Arrestato dopo l’esplosione

Carlo Gramola è piantonato al S.Chiara: a casa sua due casse di proiettili. Tradito da un detonatore


di Luca Marognoli


TRENTO. Ricoverato in chirurgia con 30 giorni di prognosi e gli agenti di polizia all’esterno della stanza, a piantonare. Carlo Gramola, il 67enne rimasto vittima dell’esplosione di giovedì, nel garage della sua abitazione di via alla Val 39 a Povo, ieri si è svegliato sofferente per le gravi ferite riportate ma anche in stato di arresto per detenzione di armi da guerra: secondo la legge in materia (2 ottobre 1967, n. 895) rischia da 1 a 8 anni di reclusione. Stamane in ospedale si terrà l’udienza di convalida. La polizia ha rinvenuto nella casa del fabbro in pensione un paio di cassette per le mele contenenti proiettili e cartucce, oltre a 6 chili di polvere da sparo, un paio di etti di balistite (usata per gli inneschi) e alcuni metal detector. Da appassionato del periodo bellico aveva anche il garage pieno di reperti, come utensili e medaglie. Il dirigente della Squadra mobile, Salvatore Ascione, ha spiegato ieri che la misura detentiva era una conseguenza obbligatoria e non c’è alcun intento persecutorio nei confronti del ferito, che con un eventuale patteggiamento dovrebbe cavarsela con sei mesi. Il capo dell’ufficio di polizia giudiziaria della questura ha però colto l’occasione per mandare un messaggio ai “recuperanti” e a tutti coloro che vanno a caccia di - o semplicemente ritrovano casualmente - esplosivi in montagna: «In questi casi bisogna prestare la massima attenzione, perché il rischio della vita propria e delle persone a sè vicine è altissimo. Fatti simili lasciano sgomenti: se ci fosse stato accanto un adulto o un ragazzo avrebbe potuto riportare danni permanenti».
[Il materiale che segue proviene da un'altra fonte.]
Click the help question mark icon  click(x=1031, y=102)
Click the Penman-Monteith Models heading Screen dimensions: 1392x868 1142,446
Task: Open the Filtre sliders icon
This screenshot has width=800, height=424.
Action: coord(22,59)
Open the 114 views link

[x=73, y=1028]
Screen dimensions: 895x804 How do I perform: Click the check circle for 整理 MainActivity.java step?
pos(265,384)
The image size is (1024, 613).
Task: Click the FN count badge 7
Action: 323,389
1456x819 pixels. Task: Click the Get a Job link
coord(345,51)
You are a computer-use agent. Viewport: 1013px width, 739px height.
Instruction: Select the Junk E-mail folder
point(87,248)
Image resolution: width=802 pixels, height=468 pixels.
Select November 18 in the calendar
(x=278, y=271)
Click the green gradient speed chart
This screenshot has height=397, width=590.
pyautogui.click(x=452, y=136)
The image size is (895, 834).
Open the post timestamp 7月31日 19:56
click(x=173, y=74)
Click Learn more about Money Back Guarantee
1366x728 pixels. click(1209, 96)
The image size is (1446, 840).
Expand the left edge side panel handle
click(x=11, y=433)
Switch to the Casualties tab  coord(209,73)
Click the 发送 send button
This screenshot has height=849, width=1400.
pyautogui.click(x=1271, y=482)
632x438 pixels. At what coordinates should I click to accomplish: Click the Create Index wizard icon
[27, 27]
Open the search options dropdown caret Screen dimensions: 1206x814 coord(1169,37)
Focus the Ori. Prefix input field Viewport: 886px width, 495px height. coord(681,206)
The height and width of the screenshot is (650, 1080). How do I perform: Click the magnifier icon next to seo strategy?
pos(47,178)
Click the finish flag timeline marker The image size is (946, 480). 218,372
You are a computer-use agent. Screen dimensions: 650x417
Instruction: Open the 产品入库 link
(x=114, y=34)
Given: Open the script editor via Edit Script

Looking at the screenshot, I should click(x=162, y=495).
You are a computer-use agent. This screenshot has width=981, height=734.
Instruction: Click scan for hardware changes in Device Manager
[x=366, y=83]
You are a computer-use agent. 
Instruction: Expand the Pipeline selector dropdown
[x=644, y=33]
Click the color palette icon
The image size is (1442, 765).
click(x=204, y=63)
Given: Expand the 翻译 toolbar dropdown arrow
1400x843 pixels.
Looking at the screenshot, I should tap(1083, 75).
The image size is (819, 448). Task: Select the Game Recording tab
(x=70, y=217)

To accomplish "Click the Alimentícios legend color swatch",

I “collezionisti” di reperti non si limitano a portarsi a casa le armi, ma spesso le inertizzano per recuperare la polvere nera e la balistite. Secondo la polizia Gramola aveva messo in una morsa il detonatore proprio con l’intento di svuotarlo. Nell’atto dello stringerlo però quello sarebbe esploso. «I detonatori sono molto sensibili agli urti e al calore», ha spiegato l’artificiere della questura. «La loro forma è simile a quella delle cartucce e sono lunghi come la metà di una penna Bic». Solitamente contengono un grammo e mezzo di polvere, che basta però a fare esplodere anche ordigni come quello usato per la strage di Capaci. Ora sulle armi rinvenute sarà effettuata una perizia per stabilirne il potenziale.

Gramola ha tre dita compromesse e ferite diffuse all’addome: queste ultime, causate dalle schegge, potrebbero rendere necessario un intervento.